Abstract

1. Bipolar electrodes were permanently implanted on the gastric antrum, and on the different portions of the small intestine of each of eleven healthy adult cats receiving one meal daily. All parts of the feline gut exhibited, as in several other species, regular slow waves and alternate periods of quiescence and electrical spiking activity during the recording sessions lasting from 10 to 30 d. 2. Patterns of electrical activity characteristic of this species were identified. Both the amplitude and frequency of the antral slow-wave were related to the presence of superimposed spike bursts during fasting. A decrease in the antral slow-wave frequency and increase in the length of the duodenal plateau of slow waves after the daily meal were related to its nature. 3. In fasted state, the electrical spiking activity of the small intestine occurred as fused spike bursts of large amplitude potentials migrating slowly over short distances only 24 h after feeding.
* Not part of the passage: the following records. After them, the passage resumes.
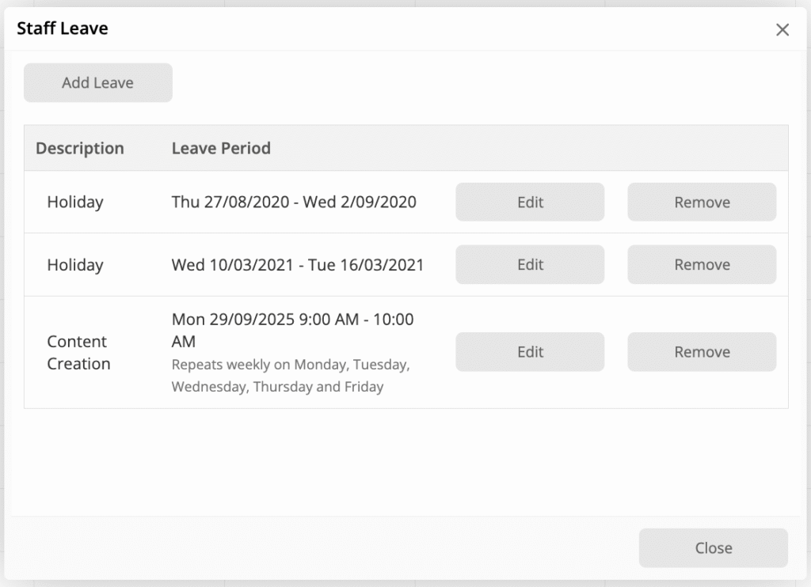Remove the Holiday leave starting 10/03/2021
This screenshot has width=811, height=587.
[702, 265]

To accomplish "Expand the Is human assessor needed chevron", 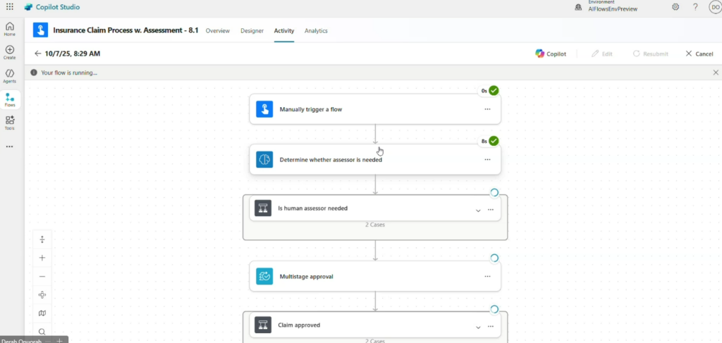I will tap(478, 210).
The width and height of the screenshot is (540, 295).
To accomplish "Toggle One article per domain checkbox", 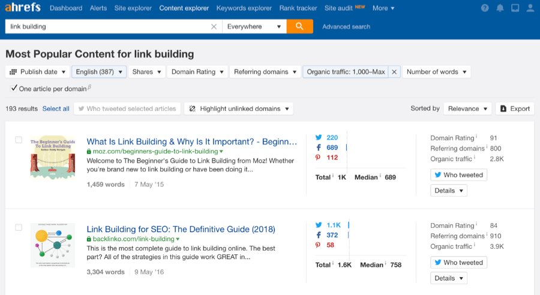I will 14,88.
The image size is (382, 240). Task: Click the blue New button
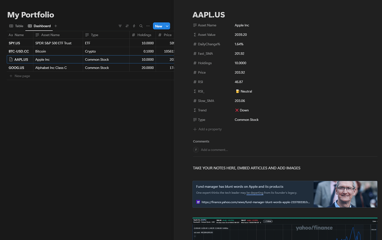coord(159,26)
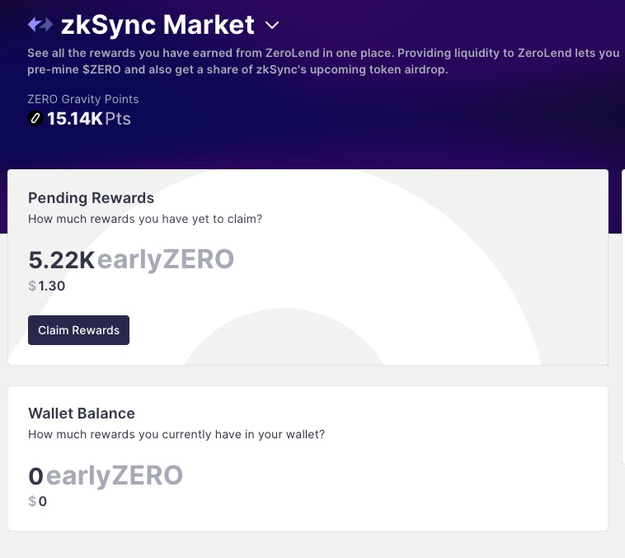Click the market description text about ZeroLend
The image size is (625, 558).
click(322, 61)
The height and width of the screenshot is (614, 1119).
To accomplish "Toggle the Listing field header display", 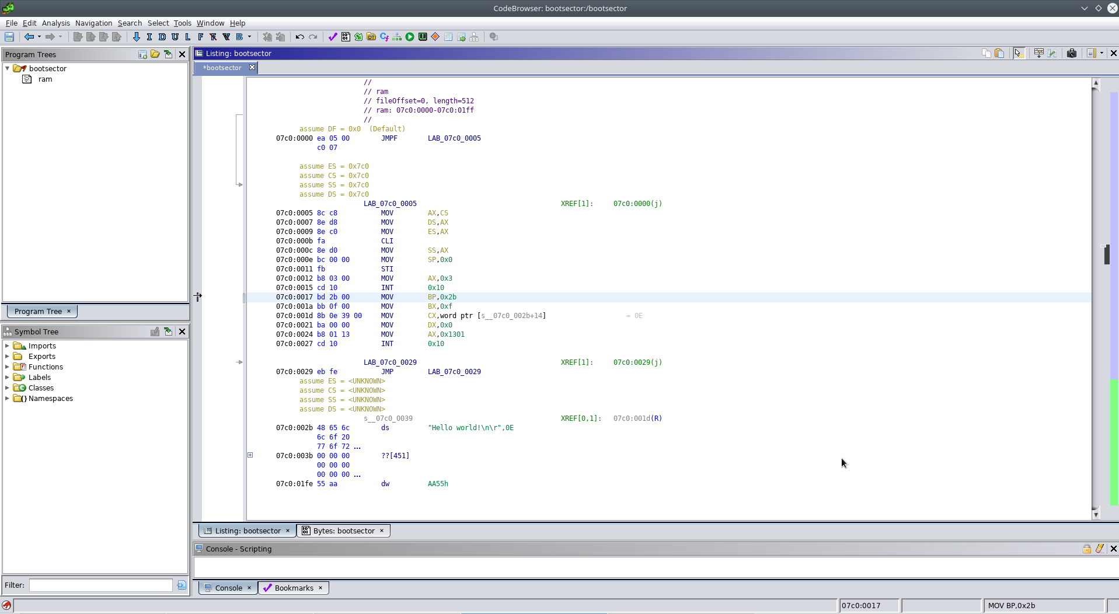I will pos(1039,53).
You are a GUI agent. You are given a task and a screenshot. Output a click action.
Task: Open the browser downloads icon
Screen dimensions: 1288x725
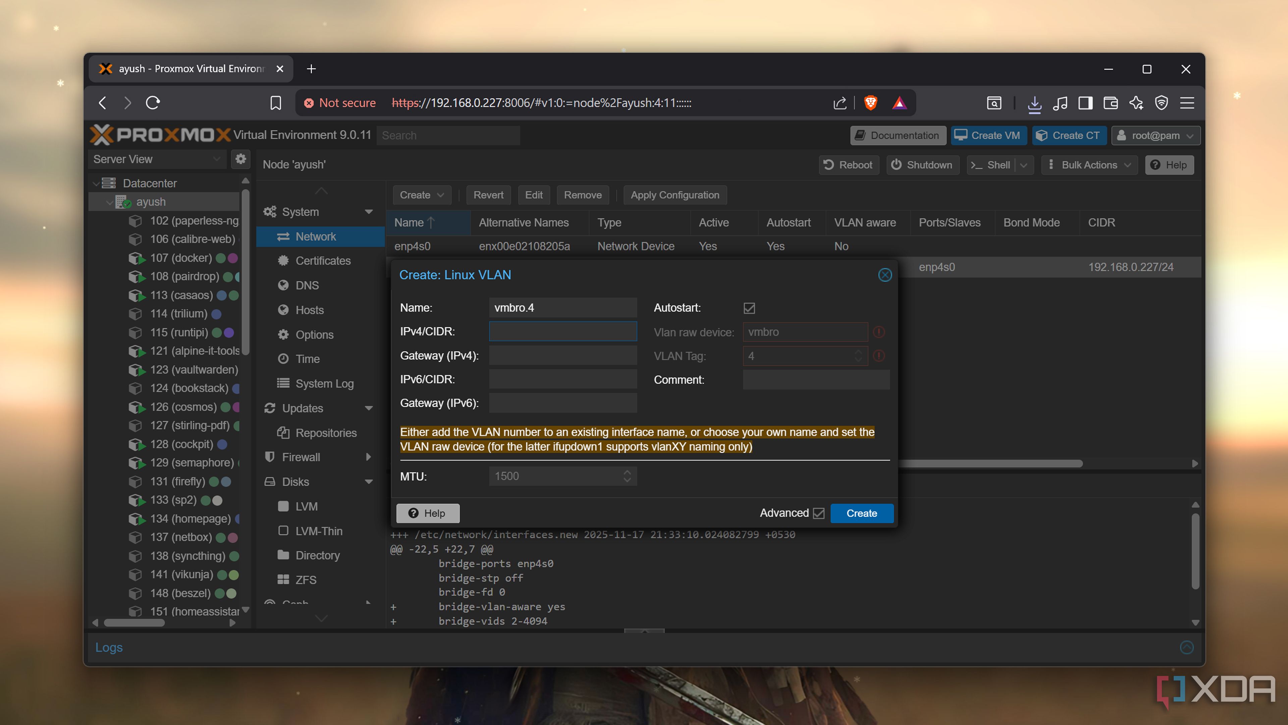(1034, 103)
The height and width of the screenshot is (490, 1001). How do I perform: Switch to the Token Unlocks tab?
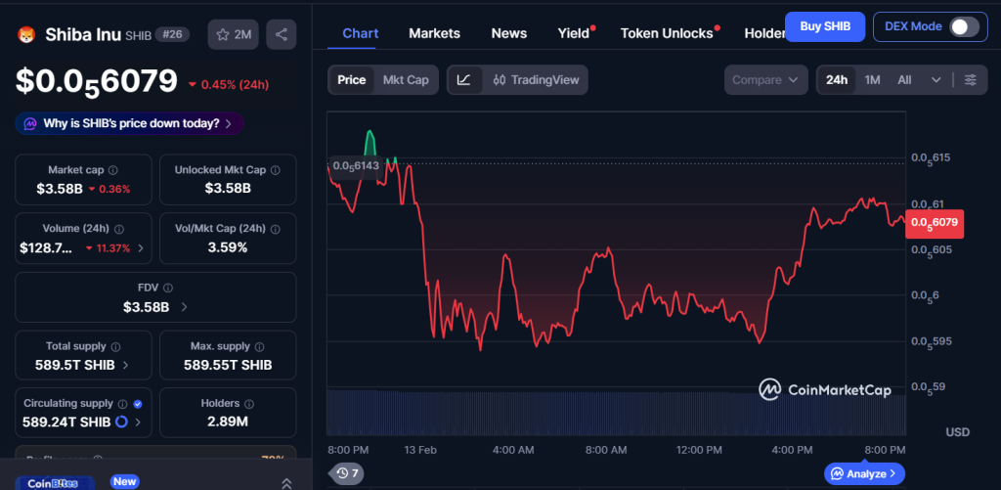[667, 33]
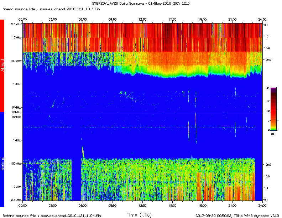This screenshot has width=282, height=218.
Task: Click the 1MHz label in Behind panel
Action: (17, 140)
They are interspersed with short periods of irregular spiking activity. 4. These findings suggested that, except the distal part of the small intestine which showed an activity which resembled partially the migrating myoelectric complex observed in other species during the fasting state, the motility patterns of the digestive tract in the cat were not comparable to those observed in the dog or sheep. In the cat, mixing of the contents seemed to result from more or less regular spiking activity allowing their propulsion distally. The propagation over distances varying from 200 to 1000 mm of nine to eighteen daily fused spike bursts in the fasting state remains unclear but they are related to the digestive function in accordance with the displacement aborally of their origin in a prolonged fasting condition.